Conforme explicitado no documento assinado pelas duas legendas no sábado, a base programática do acordo tem dois pilares: a decisão de se “aprofundar a democracia” e construir bases para o “desenvolvimento sustentável”. E é justamente o segundo pilar do acordo que tende a se tornar o ponto mais sensível da negociação entre as duas legendas, nos próximos meses. Eduardo Campos vinha tentando, nos últimos meses, uma aproximação com o agrobusiness, com o qual a Rede mantém relação conflituosa. Agora, terá de conciliar o ambientalismo ao discurso para o setor produtivo.
- Nós estamos fazendo uma aliança e vamos ter tem um programa que vai defender o desenvolvimento sustentável. Como os ruralistas vão fazer, não sei. Mas os ruralistas que têm política contra o desenvolvimento sustentável não vão ter muito espaço. O centro do projeto da Rede é a sustentabilidade e o do PSB é o socialismo. Vamos fazer uma aliança ecológico-socialista - explicou Pedro Ivo.

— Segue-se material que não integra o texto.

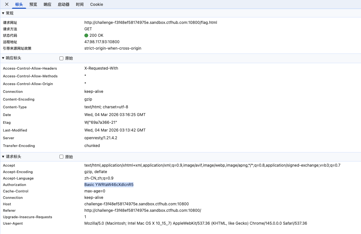Viewport: 361px width, 234px height.
Task: Click the green 200 OK status indicator
Action: tap(86, 35)
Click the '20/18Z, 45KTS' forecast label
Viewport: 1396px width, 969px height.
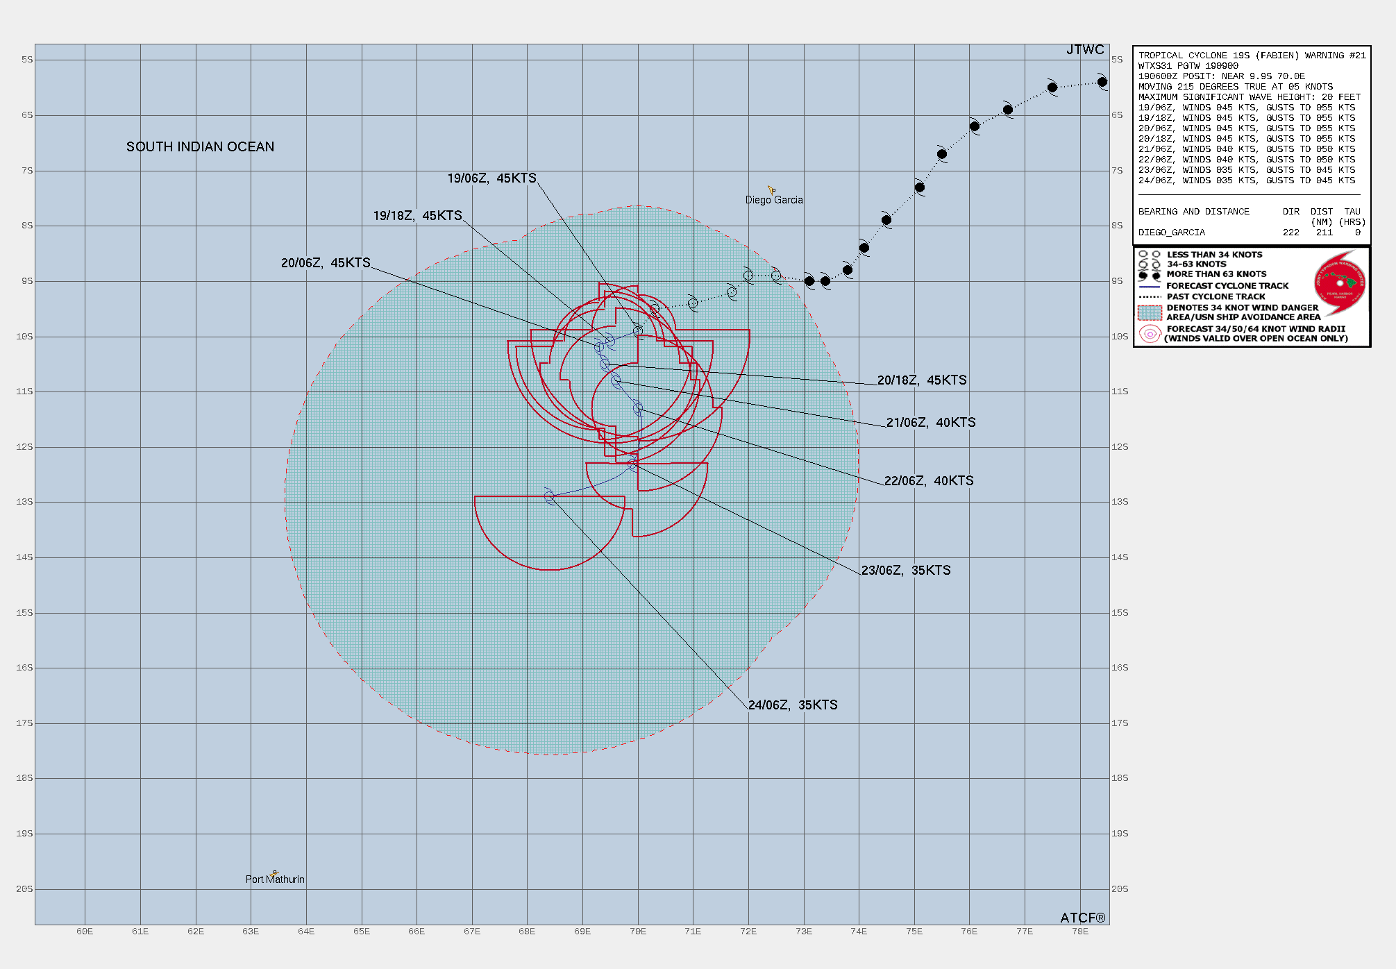(x=921, y=380)
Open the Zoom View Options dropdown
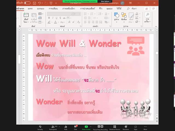The height and width of the screenshot is (131, 175). 106,1
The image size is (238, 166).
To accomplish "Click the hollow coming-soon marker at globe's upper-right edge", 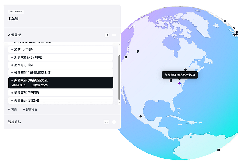I will tap(234, 29).
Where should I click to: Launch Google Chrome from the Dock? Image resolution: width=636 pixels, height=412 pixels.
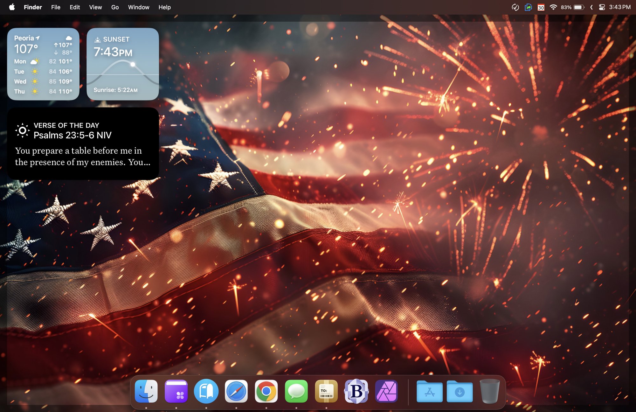coord(266,391)
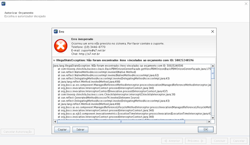Click the first line of the stack trace

click(x=118, y=66)
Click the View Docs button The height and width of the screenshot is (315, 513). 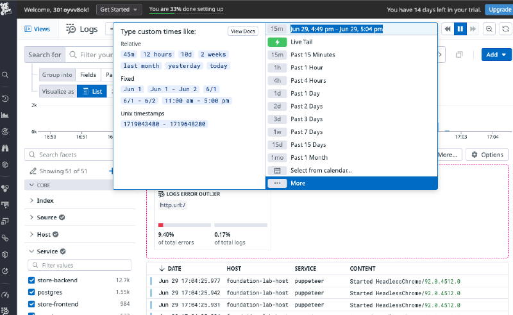click(x=243, y=31)
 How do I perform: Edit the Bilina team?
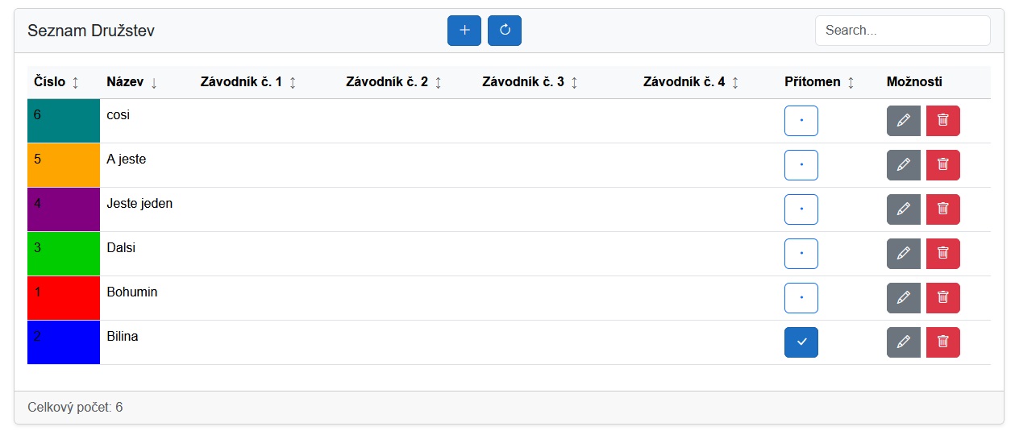904,342
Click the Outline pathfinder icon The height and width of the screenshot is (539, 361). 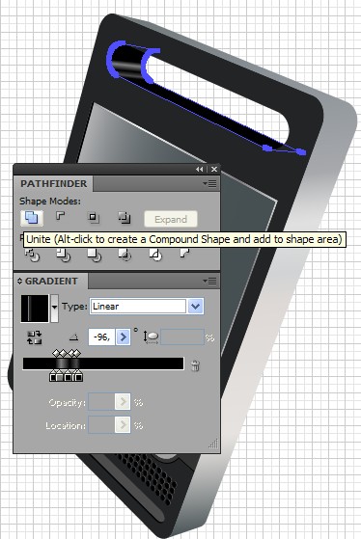(155, 256)
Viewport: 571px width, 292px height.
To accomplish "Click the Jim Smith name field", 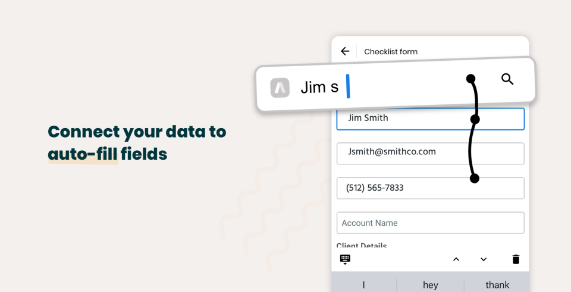I will (431, 118).
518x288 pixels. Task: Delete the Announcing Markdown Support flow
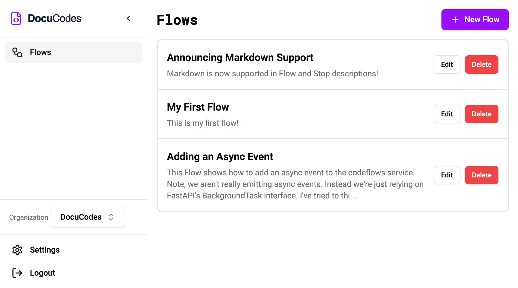(481, 65)
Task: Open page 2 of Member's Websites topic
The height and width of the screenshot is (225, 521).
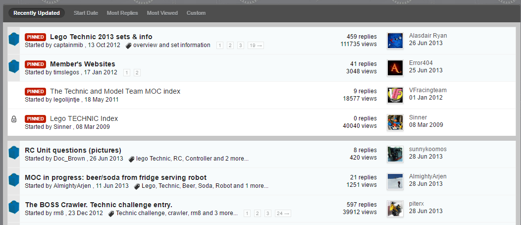Action: pyautogui.click(x=137, y=73)

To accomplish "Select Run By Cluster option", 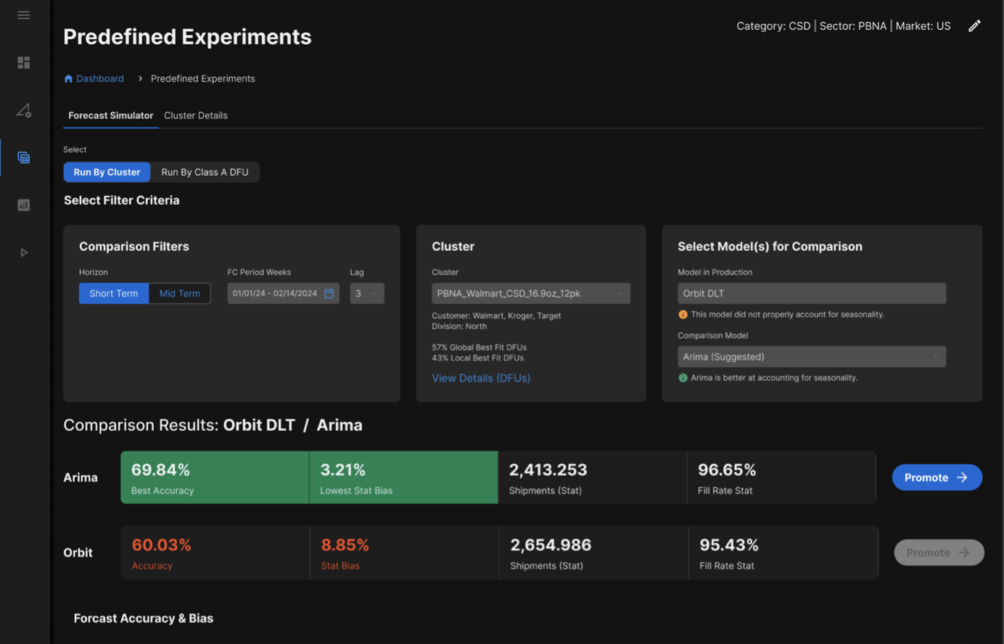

No sábado, ao anunciar o acordo entre os dois partidos, Marina Silva assegurou que conhecia as diferenças entre as legendas, mas também o que as unia. Essa é a linha do discurso dos principais envolvidos. O secretário-geral do PSB garante que tem havido grande convergência nas questões centrais:
- Vamos decidir tudo de comum acordo. A convergência inicial tem sido tamanha que até eu me surpreendi. O (Ronaldo) Caiado é um problema local. Ele quer ser candidato em Goiás e lá nós temos um candidato, que é o Valderlan. Temos que discutir. Vou sentar amanhã com o Pedro Ivo para fazer um pente-fino estado por estado - diz Carlos Siqueira.
Líder do DEM na Câmara, Ronaldo Caiado, disse que, pessoalmente, decidiu apoiar Eduardo Campos em março, quando quase ninguém ainda havia se posicionado. Houve dois encontros, em Goiás e Pernambuco, com o governador. Conhecido como um dos principais símbolos do ruralismo, Caiado garante que não tem problema nenhum em conviver com Marina e seus aliados mais próximos:
- Só tenho restrições a aparecer ao lado de corruptos e traidores. Sempre tive posições muito claras. Quando se constrói uma candidatura a presidente da República, é preciso trazer todo mundo para seu campo e cabe ao estadista achar o meio termo para governar. Não conheço paz de cemitério quando se trata de alianças - justifica.
Caiado diz que a “demonização” dos produtores é passado, e que Campos saberá equilibrar-se entre as duas posições:
- As coisas evoluem. Não existe mais essa demonização. Hoje o que salva o Brasil é a agropecuária. Não tem que ganhar eleição fazendo uma guerra de secessão, uma Venezuela. O estadista tem que trabalhar o equilíbrio, não estimular o enfrentamento de classes. Eduardo Campos está tirando dessa eleição a discussão raivosa e maniqueísta. Ele terá sabedoria para ouvir e decidir, sem fomentar discórdias - avalia.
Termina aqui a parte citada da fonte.